The Church is Catholic or Universal, because she subsists in all ages, teaches all nations, (Matt. XXVII. 19, 20.) and maintains all truth.

How is the Church Apostolic?

The Church is Apostolic, because she comes down by a perpetual succession from the apostles of Christ, and has her doctrines her orders, and her mission from them.

Which is this true Church?

The Roman Catholic Church, for she alone has these marks. She is One in her head, the Pope of Rome, in her doctrine, and in her Sacraments, which is evident since she excludes all those who do not accept all her dogmas. She is. Holy, for Christ her Founder is holy; and her doctrine and Sacraments lead to holiness, as shown by the multitude of her saints whose sanctity God arms by great miracles. No sect has saints. She is Catholic or Universal, for she has been in existence always from the times of the apostles, as is clearly shown by the fact that from the times of the apostles there have always been some who separated from her and founded sects. The Catholic Church has always existed, and cannot perish or be­come corrupt, since Christ has promised to remain with her to the end of the world; she is also spread over the whole world, is always being announced to all nations, and is fitted for all generations and for all people. She is Apostolic, for she accepts no doctrine which does not come from the apostles, and she can prove that the ministers of the Church, the bishops, have come down in unbroken succession from the apostles.

Can those who remain outside the Catholic Church be, saved?

The Council of Trent (Sess. V. in the Introduction) assigns the Catholic faith as the one without which it is impossible to please God, and the Roman Catechism teaches: (I part. art. 9.) “The Church is also called Catholic or Universal, because all who desire eternal salvation must cling to, and embrace her, like those who entered the ark to escape perishing in the flood.” According to this doctrine of the Church, which the holy Fathers affirm, only those idolaters and obstinate heretics are excluded from salvation who knowingly deny the truth, and will not enter the Church. The Catholic Church does not condemn the unbelievers, she prays for them, leaves judgment to the Lord, who alone knows the heart, and knows whether the error is culpable or not, and she calls on all her, members to pray for their enlightenment.

Are we then already saved, if we belong to the true Church?

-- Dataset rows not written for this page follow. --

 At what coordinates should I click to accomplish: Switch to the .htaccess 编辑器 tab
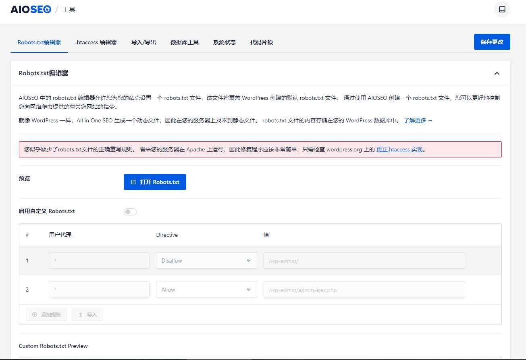tap(96, 42)
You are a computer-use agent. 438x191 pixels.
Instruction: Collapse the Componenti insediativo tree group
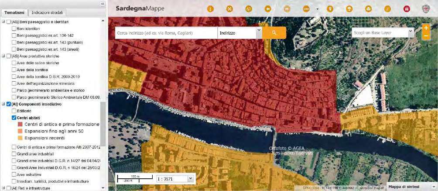(x=3, y=104)
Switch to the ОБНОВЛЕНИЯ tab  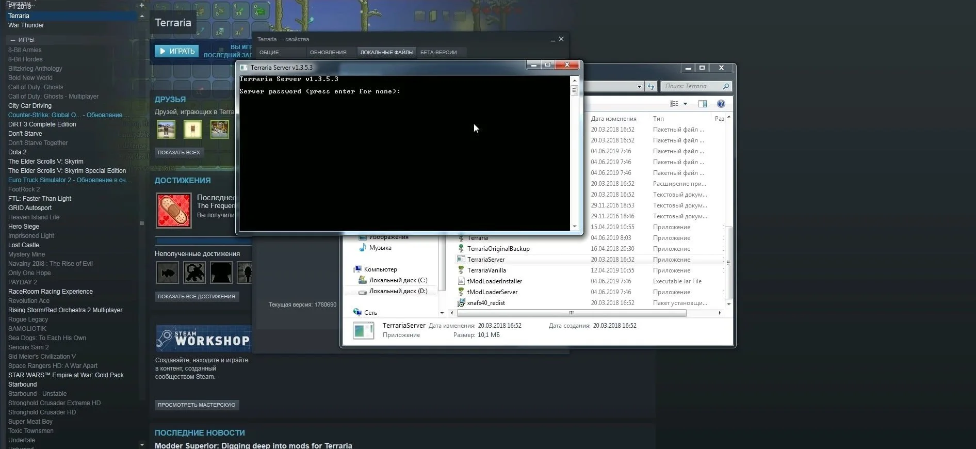328,52
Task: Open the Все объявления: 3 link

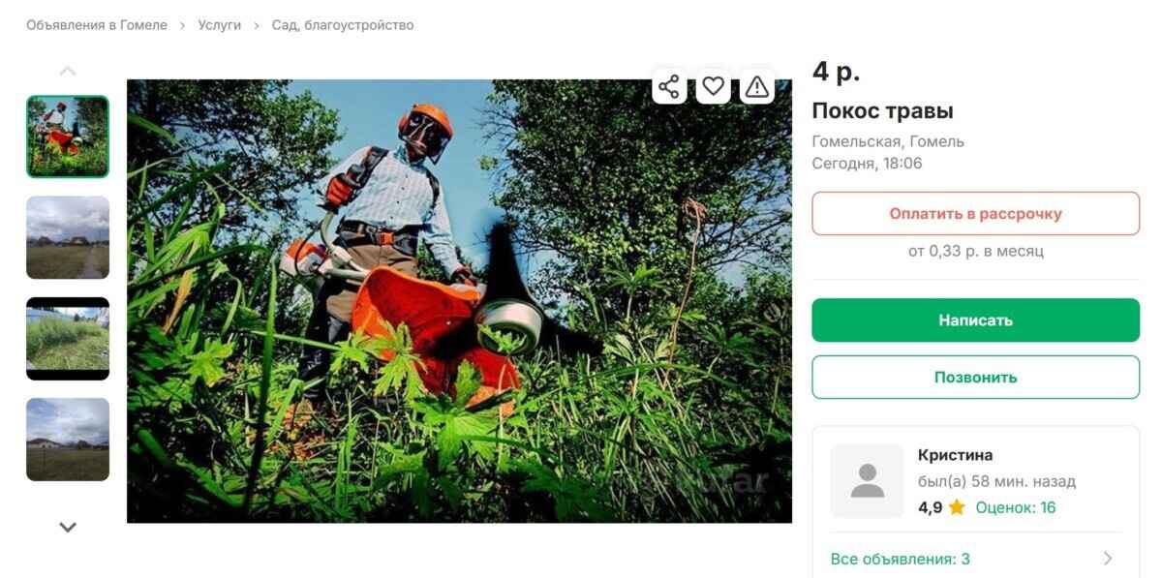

No, we must also live up to the faith which she teaches make good use of all means of salvation, regard and honor all her regulations and commands, for otherwise the words of Christ will be verified in us: And I say to you that many shall come from the east and the west, and shall sit down with Abraham, and Isaac, and Jacob, in the kingdom of heaven: but the children of the kingdom (the true Church) shall be cast out into exterior darkness. (Matt. VIII. 11.)